The provisions of Section 3(n) of the Registration Rights Agreement shall
supersede this Section 5(a) once said Section 3(n) becomes applicable.

                  (b) CONVERSION PROCEDURE. In connection with the exercise of
conversion rights relating to the Preferred Shares, the Buyer or any subsequent
holder of the Preferred Shares shall complete, sign and furnish to the Company a
Notice of Conversion in the form attached hereto as ANNEX IV, which shall be
deemed to satisfy all requirements of the Certificate of Designations.

                  6. STOCK DELIVERY INSTRUCTIONS.

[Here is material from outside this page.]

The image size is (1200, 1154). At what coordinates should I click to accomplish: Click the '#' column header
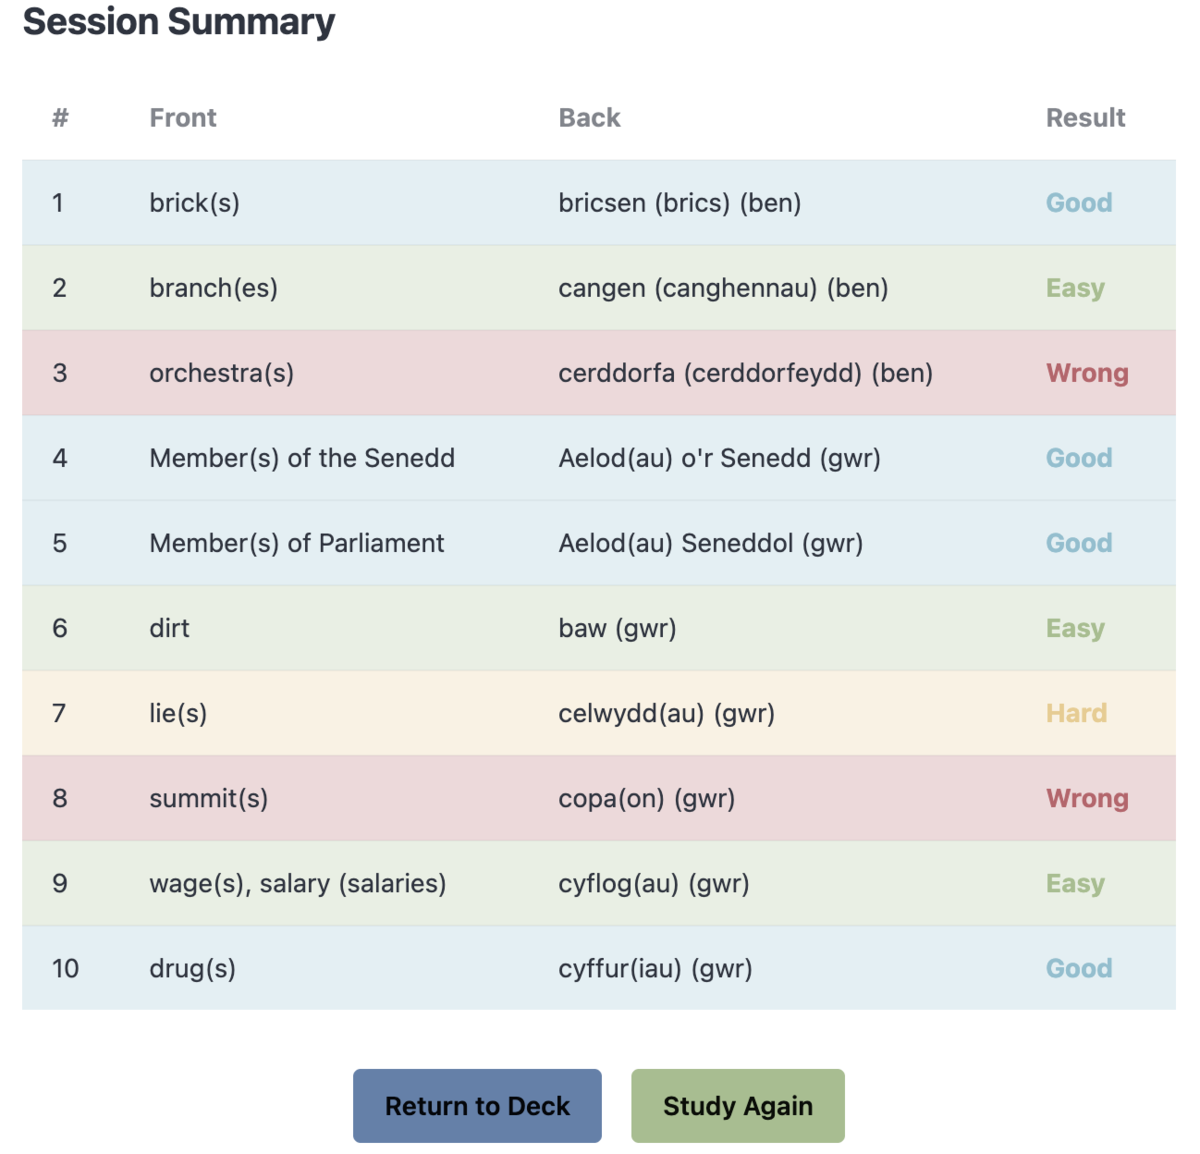[x=60, y=118]
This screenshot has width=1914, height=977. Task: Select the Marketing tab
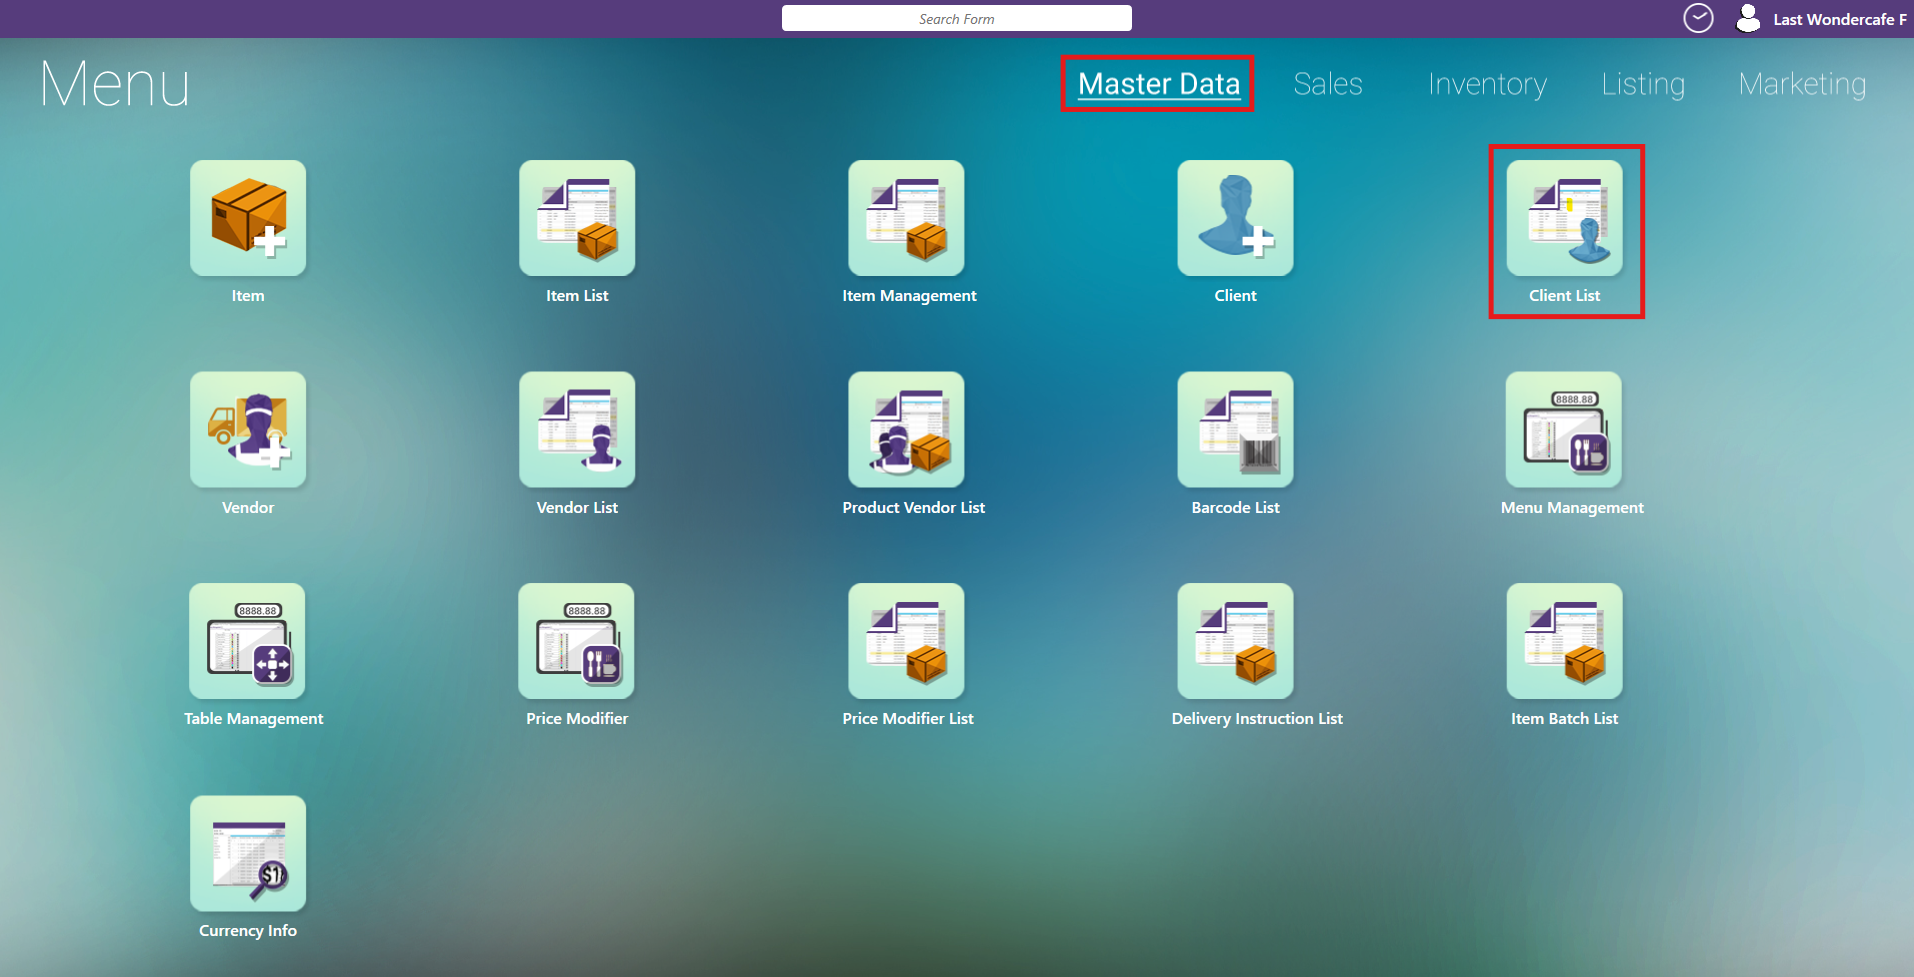[x=1802, y=84]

                  The certificates for the Preferred Shares shall be delivered
by the Company to the Escrow Agent pursuant to Section 1(b) hereof on a delivery
against payment basis at the closing.

                  7. CLOSING DATE.

                  The date and time of the issuance and sale of the Preferred
Shares (the "Closing Date") shall be 12:00 noon, New York City time, on the date
which is two New York Stock Exchange trading days after the date on which the
Buyer has deposited the purchase price for the Preferred Shares with the Escrow
Agent in accordance with Section 1(c) hereof, or such other mutually agreed to
time. The closing shall occur on the Closing Date at the offices of the Escrow
Agent.

                  8. CONDITIONS TO THE COMPANY'S OBLIGATION TO SELL AND ISSUE.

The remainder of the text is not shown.